Methods: Bioinformatic algorithms were used to find miRNAs that inhibit the PI3K/AKT/mTOR pathway. Twenty-five bone marrow samples were collected from T-ALL patients, alongside five control bone marrow samples from non-leukemia patients. The Jurkat cell line was chosen as a representative model for T-ALL. Gene and miRNA expression levels were assessed using quantitative real-time PCR (qRT-PCR). Two miRNAs exhibiting down-regulation in both clinical samples and Jurkat cells were transfected to the Jurkat cell line to investigate their impact on target gene expression. Furthermore, in order to evaluate the potential of combination therapy involving miRNAs and rapamycin, apoptosis and cell cycle assays were carried out.
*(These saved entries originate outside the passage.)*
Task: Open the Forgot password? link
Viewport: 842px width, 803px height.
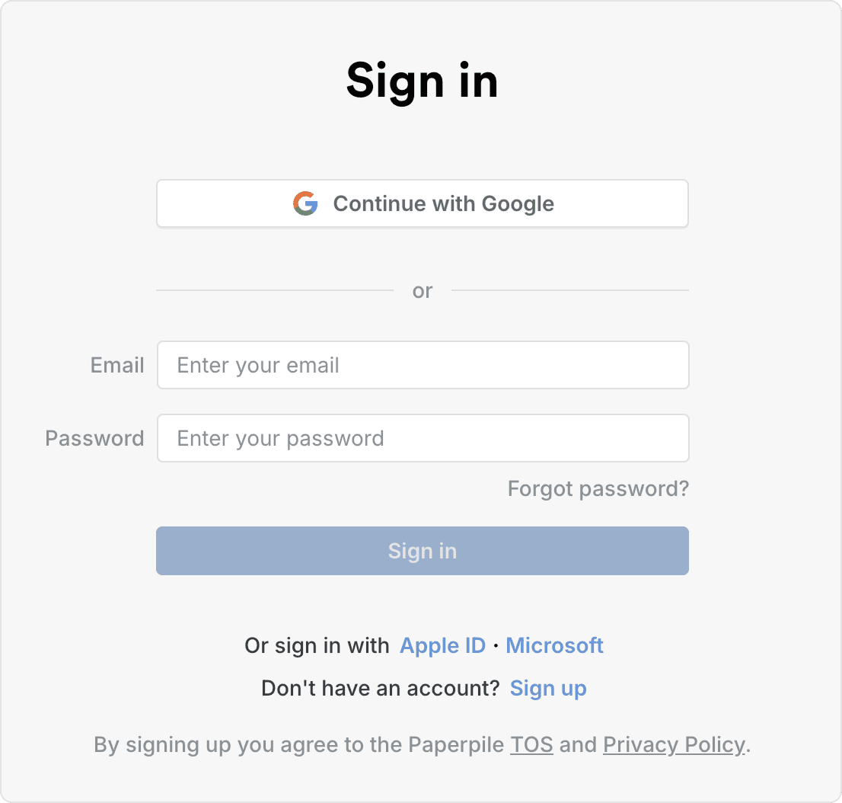Action: click(598, 488)
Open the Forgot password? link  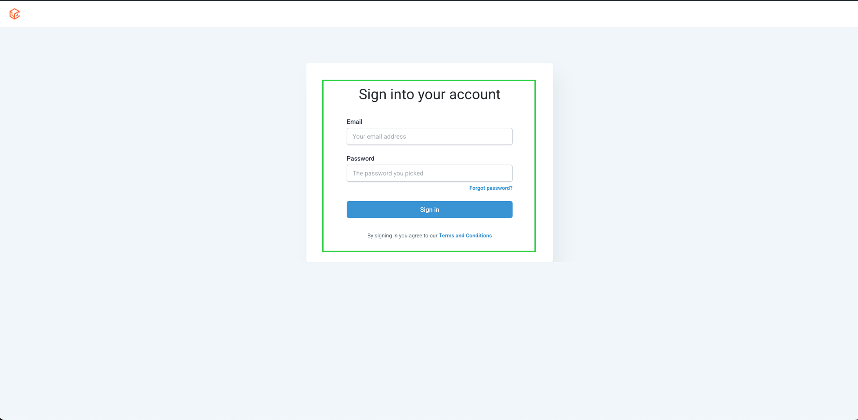tap(491, 188)
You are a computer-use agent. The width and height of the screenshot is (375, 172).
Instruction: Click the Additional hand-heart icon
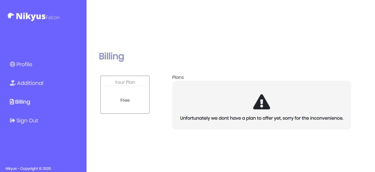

Results: Six miRNAs (miR-3143, miR-3182, miR-99a/100, miR-155, miR-576-5p, and miR-501- 3p) were predicted as inhibitors of PI3K/AKT/mTOR pathway. The expression analysis of both clinical samples and the Jurkat cell line revealed a simultaneous downregulation of miR-3143 and miR-3182. Transfection investigation demonstrated that the exogenous overexpression of miR- 3143 and miR-3182 can effectively inhibit PI3K/AKT/mTOR signaling in the Jurkat cell line. Moreover, when used as a dual inhibitor along with rapamycin, miR-3143 and miR-3182 significantly increased apoptosis and caused cell cycle arrest in the Jurkat cell line.
Conclusion: These preliminary results highlight the potential for improving T-ALL treatment through multi-targeted therapeutic strategies involving rapamycin and miR-3143/miR-3182.